The task → Among the entries below, which lines run from the line with "Image resolution: width=1316" through the line with "Where should I"? Retype those, both ends included, exactly and without pictures.

Records supplied →
+===+

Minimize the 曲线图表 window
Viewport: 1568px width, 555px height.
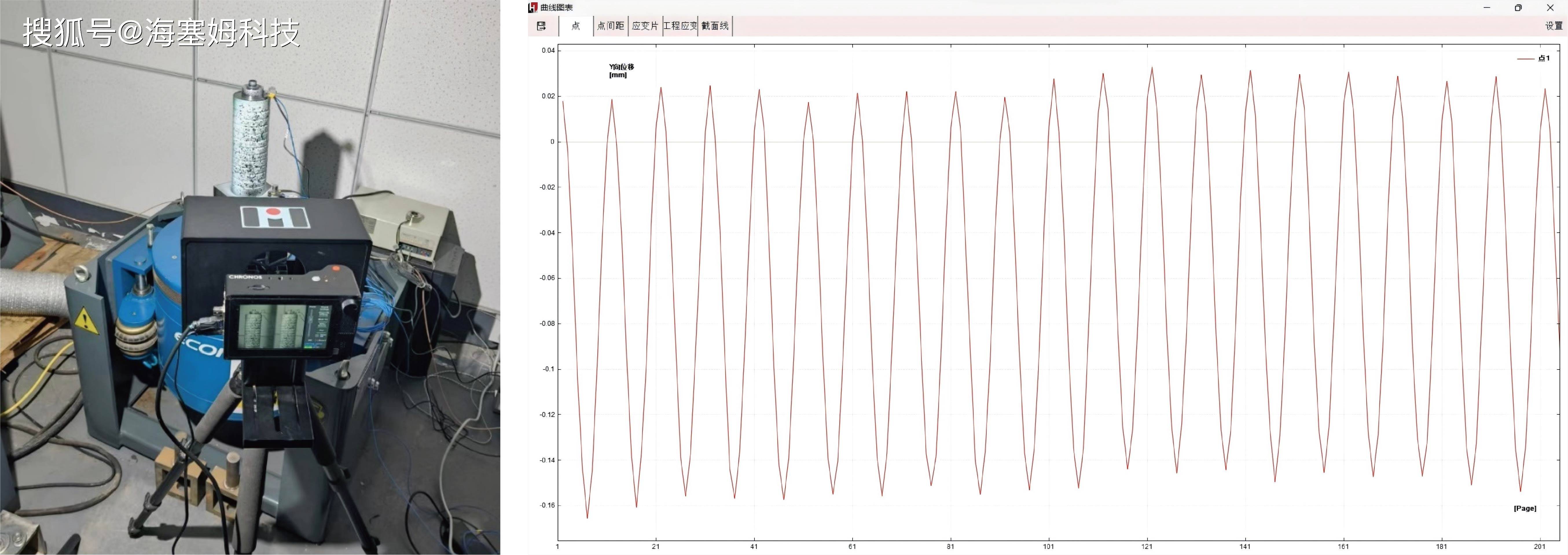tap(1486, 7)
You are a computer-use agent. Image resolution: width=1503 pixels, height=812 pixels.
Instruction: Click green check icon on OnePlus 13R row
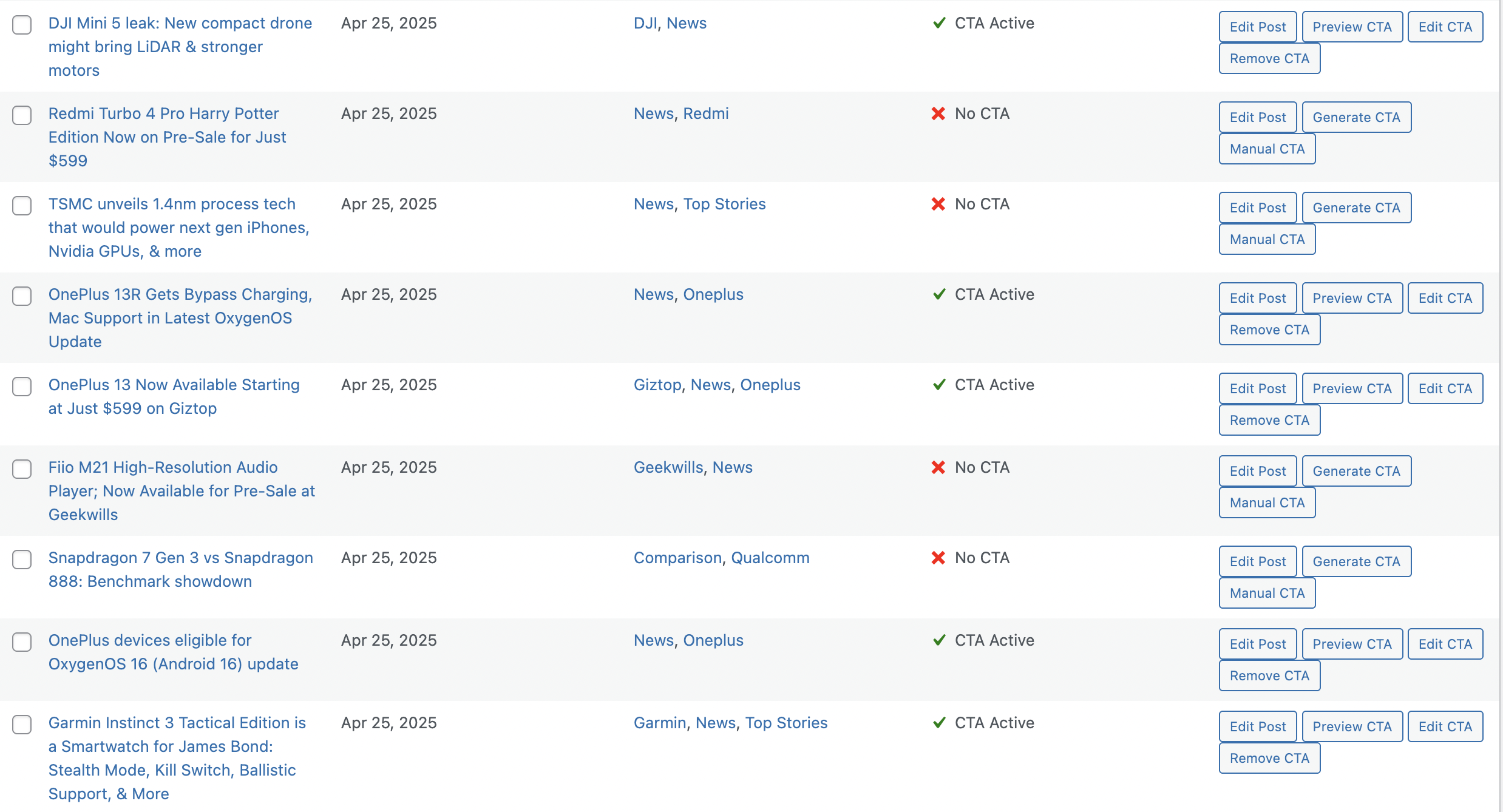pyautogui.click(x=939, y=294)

+===+

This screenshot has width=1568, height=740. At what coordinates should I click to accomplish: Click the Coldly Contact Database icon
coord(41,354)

+===+

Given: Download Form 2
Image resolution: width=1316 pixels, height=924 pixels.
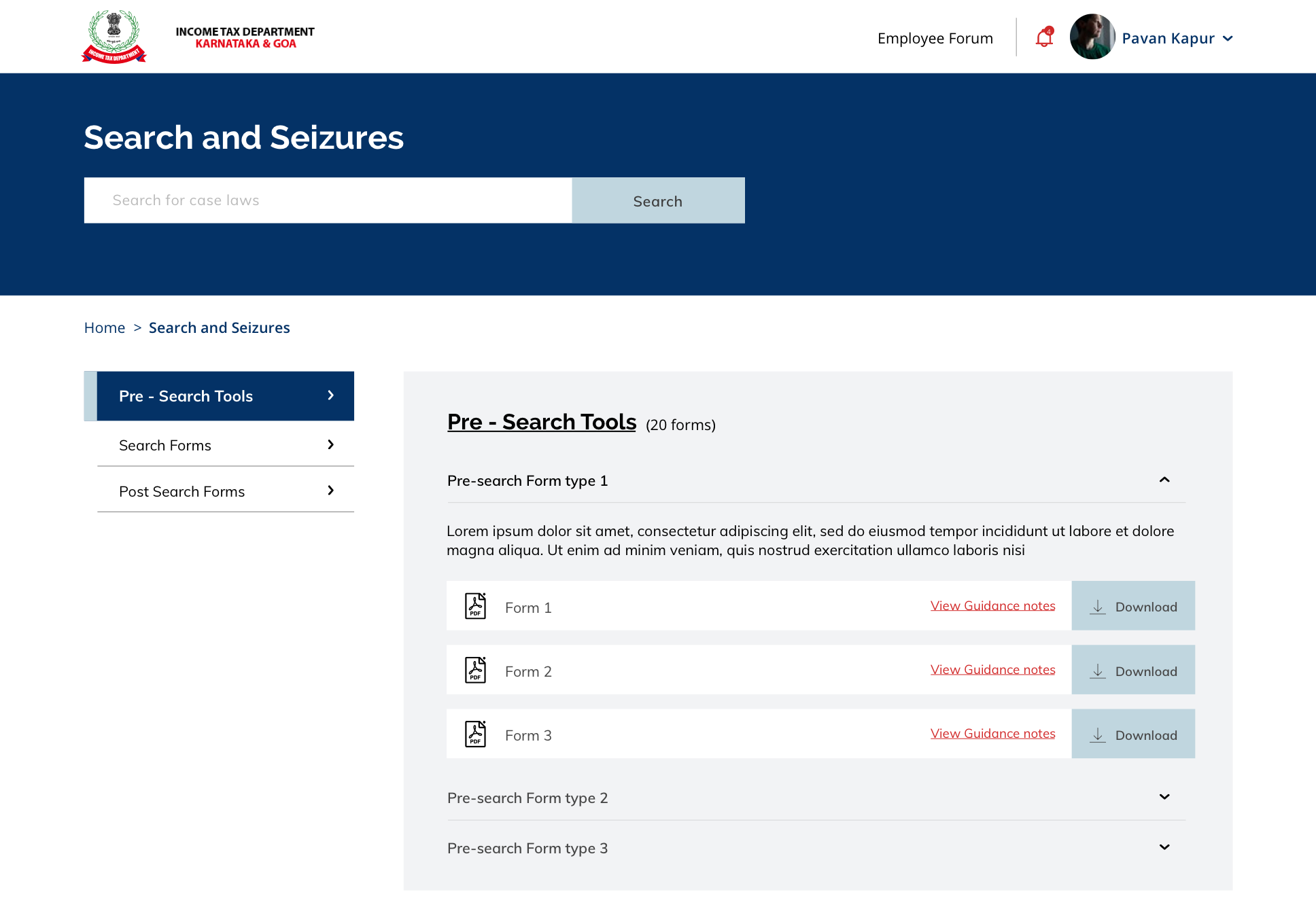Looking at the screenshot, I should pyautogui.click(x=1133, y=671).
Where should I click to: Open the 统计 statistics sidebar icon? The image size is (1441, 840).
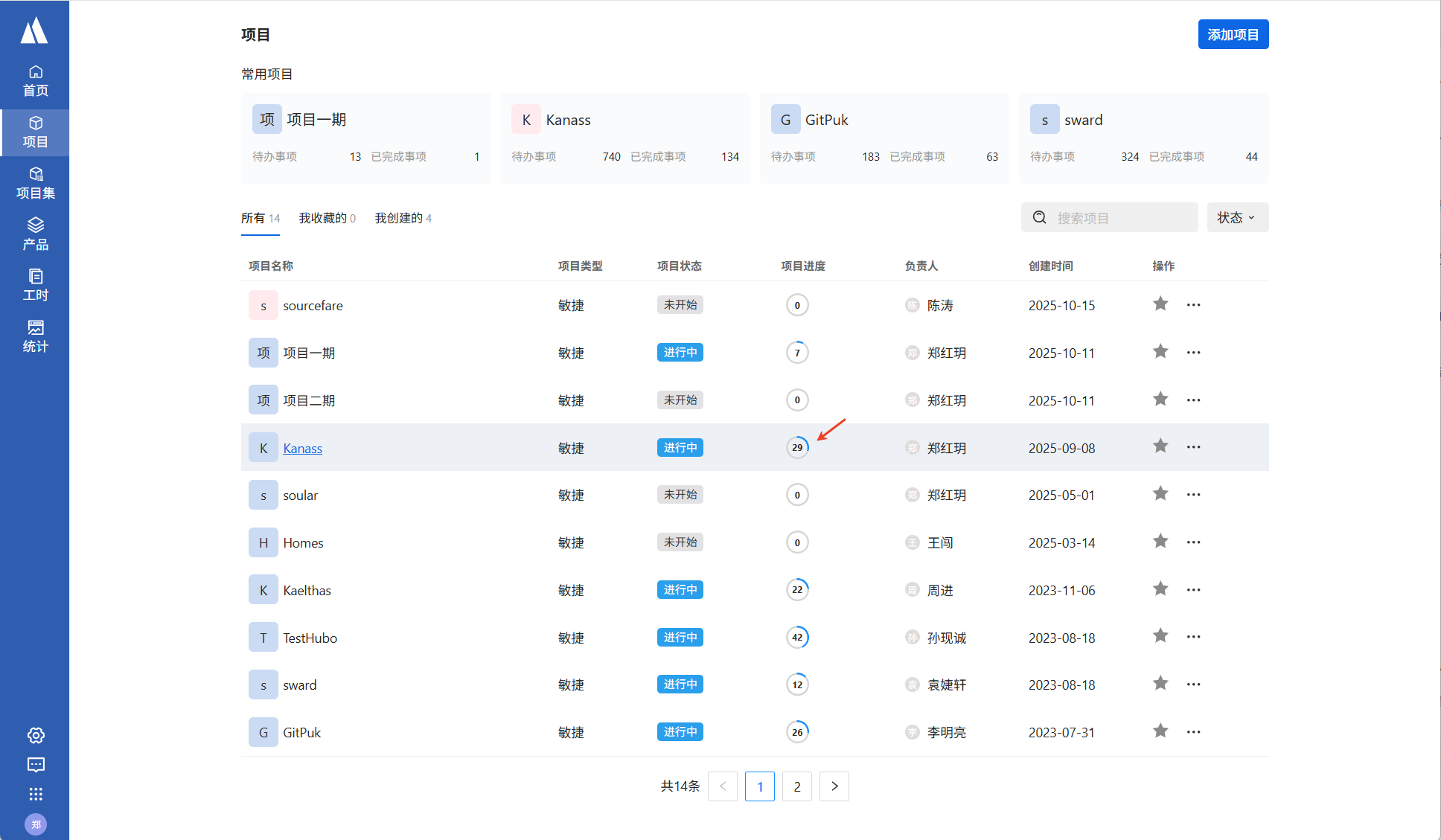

+===+

Written answer →
Image resolution: width=1316 pixels, height=924 pixels.
Looking at the screenshot, I should pyautogui.click(x=1133, y=671).
Where should I click to: Open the 统计 statistics sidebar icon? The image size is (1441, 840).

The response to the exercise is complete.